Here’s what I found out:

-When you build Boost using the default  b2 script, it actually creates both static libraries (.a) and dynamic libraries (.dylib).

When you add a library to a project, it actually generates a linker directive like -llibboost_serialization; so it actually strips the file system information. If there is a dylib file with the same name, the linker assumes you are tried to dynamically link against the file.

I was able to fix the problem by moving all of the Boost .dylib files to a separate folder that was not a linker search target.

C++11 – Concurrency

Early in the development of the project, multithreading wasn’t used.
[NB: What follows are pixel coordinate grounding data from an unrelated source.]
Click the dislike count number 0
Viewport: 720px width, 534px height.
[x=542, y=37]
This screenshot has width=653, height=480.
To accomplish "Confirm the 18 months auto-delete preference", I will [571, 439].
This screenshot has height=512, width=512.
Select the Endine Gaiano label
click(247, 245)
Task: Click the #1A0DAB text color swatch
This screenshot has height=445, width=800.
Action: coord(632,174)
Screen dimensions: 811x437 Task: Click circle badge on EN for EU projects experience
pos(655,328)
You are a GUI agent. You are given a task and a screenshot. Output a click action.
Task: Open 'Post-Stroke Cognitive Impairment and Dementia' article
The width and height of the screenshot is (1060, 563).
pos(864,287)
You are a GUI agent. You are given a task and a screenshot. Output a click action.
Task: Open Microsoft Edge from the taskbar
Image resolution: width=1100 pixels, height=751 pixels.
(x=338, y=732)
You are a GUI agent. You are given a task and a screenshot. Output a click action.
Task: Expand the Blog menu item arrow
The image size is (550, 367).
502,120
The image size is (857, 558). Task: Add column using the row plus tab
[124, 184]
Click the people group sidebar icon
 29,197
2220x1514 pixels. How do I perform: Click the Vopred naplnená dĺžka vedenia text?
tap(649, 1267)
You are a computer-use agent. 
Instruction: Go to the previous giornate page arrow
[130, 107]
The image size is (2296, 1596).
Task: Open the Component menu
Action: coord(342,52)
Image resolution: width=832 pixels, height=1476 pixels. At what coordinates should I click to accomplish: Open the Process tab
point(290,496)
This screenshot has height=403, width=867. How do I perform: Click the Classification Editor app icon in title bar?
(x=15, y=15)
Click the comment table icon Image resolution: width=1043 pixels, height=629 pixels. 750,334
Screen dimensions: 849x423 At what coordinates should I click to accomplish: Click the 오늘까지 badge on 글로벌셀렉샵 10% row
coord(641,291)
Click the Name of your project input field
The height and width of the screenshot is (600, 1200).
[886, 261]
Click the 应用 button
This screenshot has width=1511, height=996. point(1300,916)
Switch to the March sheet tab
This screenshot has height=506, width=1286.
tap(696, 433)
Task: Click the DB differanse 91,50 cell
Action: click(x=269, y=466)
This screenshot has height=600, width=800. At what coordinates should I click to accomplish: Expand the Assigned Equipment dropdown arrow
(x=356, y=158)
The cocos2d::Director runs the current Scene. This in turn contains the game logic. I never used the convention of cocos2d::Node <–> game object. Instead, this functionality was moved into an game word (GSpace) early on. Rather than looking up objects by Node name, or using the provided wrapper for making Nodes physics objects, I did that sepeartely. It didn’t really take much extra code, once the boilerplate for creating the different kinds of physics bodies and callbacks is set up. And, I knew early on that at some point, I would probably want to move game logic (physics and object update) out of the (application main) graphics thread.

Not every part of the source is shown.